→ **Goal of the exercise**:
Show every line below where "agent" can be found.

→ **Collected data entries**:
**********

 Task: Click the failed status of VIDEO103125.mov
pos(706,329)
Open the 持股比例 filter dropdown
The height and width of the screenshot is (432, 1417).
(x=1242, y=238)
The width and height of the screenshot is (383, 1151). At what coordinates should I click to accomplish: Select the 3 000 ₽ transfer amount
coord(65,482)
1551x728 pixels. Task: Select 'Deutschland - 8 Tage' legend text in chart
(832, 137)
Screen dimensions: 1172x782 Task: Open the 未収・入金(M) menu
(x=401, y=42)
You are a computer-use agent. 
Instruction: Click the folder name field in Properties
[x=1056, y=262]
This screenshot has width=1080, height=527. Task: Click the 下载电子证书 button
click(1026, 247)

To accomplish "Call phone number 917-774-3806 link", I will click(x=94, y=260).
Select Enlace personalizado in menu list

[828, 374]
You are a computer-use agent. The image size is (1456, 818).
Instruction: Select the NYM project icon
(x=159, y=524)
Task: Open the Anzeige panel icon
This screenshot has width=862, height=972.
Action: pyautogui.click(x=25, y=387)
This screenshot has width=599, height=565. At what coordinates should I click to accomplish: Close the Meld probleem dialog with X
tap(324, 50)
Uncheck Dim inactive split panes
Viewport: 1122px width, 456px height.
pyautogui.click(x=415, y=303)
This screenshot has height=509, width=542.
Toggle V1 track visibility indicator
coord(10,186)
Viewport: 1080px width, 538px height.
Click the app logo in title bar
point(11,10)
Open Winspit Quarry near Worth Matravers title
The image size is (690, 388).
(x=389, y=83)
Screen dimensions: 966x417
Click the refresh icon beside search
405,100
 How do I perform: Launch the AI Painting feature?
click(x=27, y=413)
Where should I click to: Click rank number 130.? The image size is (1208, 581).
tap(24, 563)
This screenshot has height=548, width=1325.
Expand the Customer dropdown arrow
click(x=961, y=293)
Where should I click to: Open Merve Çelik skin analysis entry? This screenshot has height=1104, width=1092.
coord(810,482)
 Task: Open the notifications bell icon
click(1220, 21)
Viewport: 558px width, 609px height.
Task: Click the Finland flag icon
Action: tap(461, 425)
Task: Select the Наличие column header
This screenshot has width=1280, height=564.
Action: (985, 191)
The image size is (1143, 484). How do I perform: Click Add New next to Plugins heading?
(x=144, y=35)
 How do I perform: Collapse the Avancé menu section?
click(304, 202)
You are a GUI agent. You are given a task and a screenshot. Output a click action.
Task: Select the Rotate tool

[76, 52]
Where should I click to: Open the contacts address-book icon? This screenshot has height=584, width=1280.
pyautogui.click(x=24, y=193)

**********

→ **Solution to this task**:
You are a computer-use agent. 
You are a computer-use agent. The image size is (1456, 818).
You are a GUI agent. You are given a task and a screenshot. Output a click action.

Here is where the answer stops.